Hawaii: Solid size but lessening energy expected on Wednesday (8/2) with swell dropping from 4.9 ft @ 14-15 secs (7 ft faces with sets to 9 ft). Still solid 14 secs energy expected Thursday (8/3) with swell 3.9 ft @ 13-14 secs (5.0-5.5 ft faces) fading slowly through the day. Swell Direction: 190-195 degrees
South California: Expect swell arrival Wednesday (8/2) with swell building to 2.3 ft @ 18 secs late (4 ft faces and inconsistent). By Thursday (8/3) swell to be peaking at 3.6 ft @ 16-17 secs (6 ft faces with sets to 7 ft at best breaks) holding through the day. Friday swell to continue at 3.9 ft @ 15 secs (5.0-5.5 ft faces) dropping to 3.2 ft @ 14-15 secs (4.0-4.5 ft faces) on Saturday (8/5) then down from there while new swell builds in. Swell Direction 210 degrees Note: These sizes are likely a bit overstated based on historical experience, so plan accordingly.

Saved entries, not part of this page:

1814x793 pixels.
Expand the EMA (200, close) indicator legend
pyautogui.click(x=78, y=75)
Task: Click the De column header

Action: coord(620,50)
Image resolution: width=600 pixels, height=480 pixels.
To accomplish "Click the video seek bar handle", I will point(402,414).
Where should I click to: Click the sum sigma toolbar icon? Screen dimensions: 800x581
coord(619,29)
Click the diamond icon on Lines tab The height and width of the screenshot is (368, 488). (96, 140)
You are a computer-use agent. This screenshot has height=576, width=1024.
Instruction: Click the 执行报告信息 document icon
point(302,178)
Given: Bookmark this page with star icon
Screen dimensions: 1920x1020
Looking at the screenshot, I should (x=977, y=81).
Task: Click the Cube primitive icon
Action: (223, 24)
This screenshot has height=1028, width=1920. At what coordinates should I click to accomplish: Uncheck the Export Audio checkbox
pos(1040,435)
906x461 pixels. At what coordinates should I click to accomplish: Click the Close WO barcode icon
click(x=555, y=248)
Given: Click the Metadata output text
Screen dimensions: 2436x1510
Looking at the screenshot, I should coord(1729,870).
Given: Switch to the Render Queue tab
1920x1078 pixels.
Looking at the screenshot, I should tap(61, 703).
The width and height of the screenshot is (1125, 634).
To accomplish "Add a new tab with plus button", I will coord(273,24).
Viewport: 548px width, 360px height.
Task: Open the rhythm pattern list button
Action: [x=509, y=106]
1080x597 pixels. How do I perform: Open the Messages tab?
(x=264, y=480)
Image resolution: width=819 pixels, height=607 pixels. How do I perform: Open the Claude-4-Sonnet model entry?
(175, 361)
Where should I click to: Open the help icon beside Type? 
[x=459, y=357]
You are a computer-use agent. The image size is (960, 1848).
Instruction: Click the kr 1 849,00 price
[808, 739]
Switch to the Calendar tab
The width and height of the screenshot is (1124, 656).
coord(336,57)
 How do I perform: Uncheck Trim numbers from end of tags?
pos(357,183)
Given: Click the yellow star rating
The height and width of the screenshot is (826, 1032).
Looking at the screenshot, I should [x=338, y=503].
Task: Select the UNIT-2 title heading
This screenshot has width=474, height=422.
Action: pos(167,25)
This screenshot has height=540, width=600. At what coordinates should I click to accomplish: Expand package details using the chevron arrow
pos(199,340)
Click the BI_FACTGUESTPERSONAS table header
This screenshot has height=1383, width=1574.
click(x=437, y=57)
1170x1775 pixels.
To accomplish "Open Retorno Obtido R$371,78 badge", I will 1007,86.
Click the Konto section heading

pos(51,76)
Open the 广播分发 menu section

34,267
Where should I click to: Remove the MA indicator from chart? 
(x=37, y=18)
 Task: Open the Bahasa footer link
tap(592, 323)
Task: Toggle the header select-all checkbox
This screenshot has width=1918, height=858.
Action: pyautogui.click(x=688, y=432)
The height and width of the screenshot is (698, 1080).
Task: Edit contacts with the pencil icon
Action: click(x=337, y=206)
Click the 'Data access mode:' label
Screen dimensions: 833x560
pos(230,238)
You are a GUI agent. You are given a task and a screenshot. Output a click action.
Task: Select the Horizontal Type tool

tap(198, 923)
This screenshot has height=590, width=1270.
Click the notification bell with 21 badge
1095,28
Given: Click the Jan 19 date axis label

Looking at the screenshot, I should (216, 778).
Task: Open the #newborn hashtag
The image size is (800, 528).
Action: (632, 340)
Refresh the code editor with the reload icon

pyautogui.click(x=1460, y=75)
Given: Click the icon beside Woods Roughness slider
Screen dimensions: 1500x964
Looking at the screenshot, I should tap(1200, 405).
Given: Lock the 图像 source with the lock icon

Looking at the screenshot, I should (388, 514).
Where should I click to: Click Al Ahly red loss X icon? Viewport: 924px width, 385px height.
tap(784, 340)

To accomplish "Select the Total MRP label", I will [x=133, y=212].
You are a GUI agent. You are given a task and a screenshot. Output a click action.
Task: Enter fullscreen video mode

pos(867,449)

North California: Expect swell arrival Wednesday (8/2) with swell building to 2.6 ft @ 18 secs late (4 ft faces and inconsistent). By Thursday (8/3) swell to be peaking at 3.9 ft @ 16 secs (6 ft faces with sets to 7.5 ft at best breaks) holding through the day. Friday to continue the trend with swell 3.9 ft @ 15 secs (5.5-6.0 ft faces) dropping to 3.3 ft @ 14-15 secs (4.0-4.5 ft faces) on Saturday (8/5). Swell Direction 210-215 degrees Note: These sizes are likely a bit overstated based on historical experience, so plan accordingly.
Storm #5S - Hawaii
A secondary kink in the isobars from the fading remnants of Storm #3S (above) developed southeast of New Zealand on Friday (7/28) regenerating confirmed 40-45 kt southwest winds near 52S 166W. These winds were aimed 20 degrees east of the 185 degree path to Hawaii (not bad) and right up the 205 degree path to California but totally shadowed by Tahiti. They were getting good traction on the already well-agitated ocean surface generating 30 ft seas Friday AM at 53S 170W best suited for Hawaii. In the evening the system tracked slowly east with winds confirmed at the same speed repositioned at 47S 162W and aimed 40 degrees east of the 182 degree path to Hawaii but well at California up the 205 degree path but still totally shadowed by Tahiti. 32 ft seas were modeled at 50S 165W. A closed 968 mb low was in-place Saturday AM but the bulk of the winds had faded, down to 35 kts roughly centered at 44S 147W aimed northeast targeting California up the 197 degree path and unshadowed but east of the Hawaii swell window. 35 ft seas were modeled at 45S 157W emerging into the clear for California (203 degree path). But the Jason-1 satellite made a pass directly over the fetch and only reported seas of 29-31 ft there, with a similarly weak report 6 hours later. Seas were modeled fading to 30 ft at 43S 148W in the evening though all fetch of interest had dissipated.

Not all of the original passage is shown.